アプリ限定 2024/02/13 (火) 12:00 128
岐阜競輪場で開催された「第39回読売新聞社杯全日本選抜競輪(GI)」の最終日(2月12日)の8R、S級 特選で、赤板で抑えに来た三谷竜生(36歳・奈良=101期)を前受けから突っ張った新田祐大(38歳・福島=90期)が、先頭誘導員早期追い抜きで失格(2位入線)となった。
新田は2011年の「高松宮記念杯競輪(GI)」の初日特選(東日本)と2016年の京王閣競輪のKEIRINグランプリでもこの失格をしており、3回目だ。前2回の時は現行のルールや罰則とは違う。
高松宮記念杯の時は、北日本4人と関東4人、南関の海老根恵太(46歳・千葉=86期)が1人という構成で、先手を取った方が有利という前橋競輪場の特性もあり、新田と平原康多(39歳・埼玉=87期)がともに「絶対に先手を」と譲らない構えだったため、新田と平原の2人が残り3周の前に先頭誘導員を追い抜いてしまった。両者のラインに対する責任感のあまり…だった。
この時、2人は失格になったとはいえ、先頭の選手だけに責任を負わせるのは…と何ともいえない雰囲気が検車場であり、また全国に満ちていたことを思い出す。新田はその後、グランプリでも後方からの打開を図り、早くに誘導を切ってしまった…。
新田としてはやるべきことに対して没頭する性格が、どうしてもギリギリのところを越えてしまうようだ。頑張ろうとする思いが、強過ぎる…。ルールなので、失格したことに対しては擁護することはできない。

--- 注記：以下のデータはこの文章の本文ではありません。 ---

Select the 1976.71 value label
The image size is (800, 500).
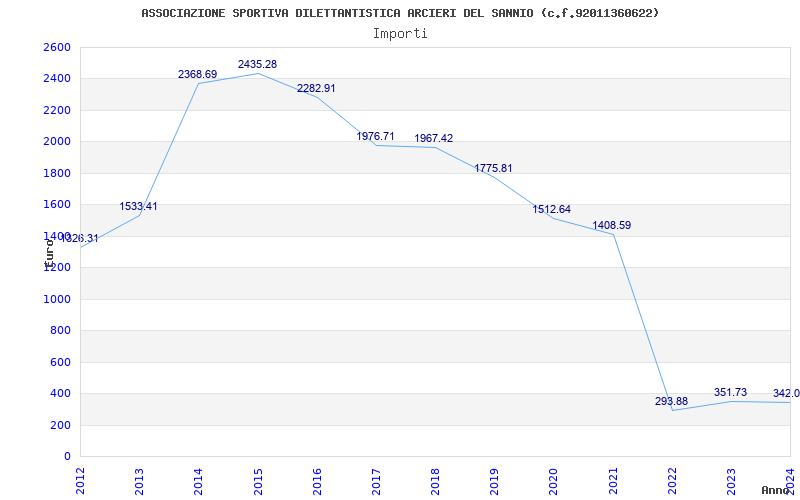click(376, 136)
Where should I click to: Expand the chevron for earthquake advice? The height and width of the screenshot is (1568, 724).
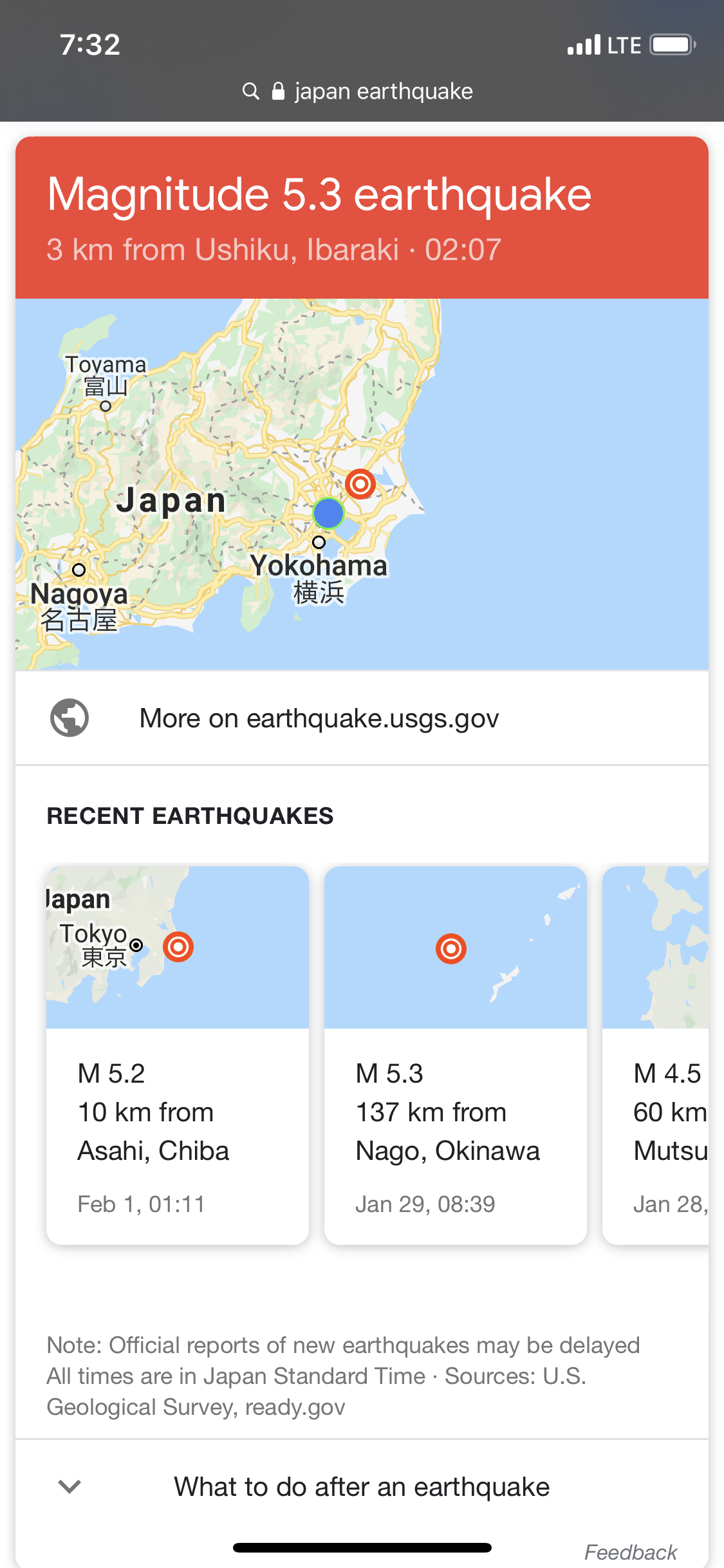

だが、この失格に関しては、何度か書いてきたもので、罰則の苛烈さだけはどうにかならないかと思う。長期間にわたるあっせん停止がある。この失格を「やらなければいい」と言えばわかりやすくとも、そのリスクと戦わなければ勝負にならない現実がある。競輪選手は勝負において、すべてをかけているので、ある程度勝負権がなくなっても…で走ることはできない。
ファンサイドとして、外から見ていれば「抜かないようにすればいいだろう」と思うかもしれないが、風を中心としたバンクコンディションもあれば、他のラインが来る距離感、速度など、どのレースも一定ではない。勝負をかけている状態で、非常に流動性の高い状態で400バンクでいえば残り2周のタイミングの駆け引きに挑まないといけない。
誘導ペースが上がること、また7車立ての時には二分戦で対策が少ないこと、など残り2周で勝負しないといけないケースが生まれやすい。現行のルールの状態では、早期追い抜きのリスクと戦うことからは逃れられない。
この失格は、なくなりづらいのが現状と思う。
選手間でよく挙がる声は「ラインの先頭の選手だけが責任を負うのでは、バランスがおかしい」というものだ。後ろの選手も一緒になって先頭誘導員を追い抜くと失格だが、レースの流れ上、そのケースは起こりづらい(マークする選手のリスクは低い)。
モヤモヤが残り、空気は重くなる。
競輪は失敗と成功の連続。失敗しても、選手たちは走ることで取り返すことができる。この罰則はその機会すら奪うものでもあり、とにかく罰則の形を変えられないかと思う。
誰にでも失敗はある。競輪界全体が前向きな場所であってほしい。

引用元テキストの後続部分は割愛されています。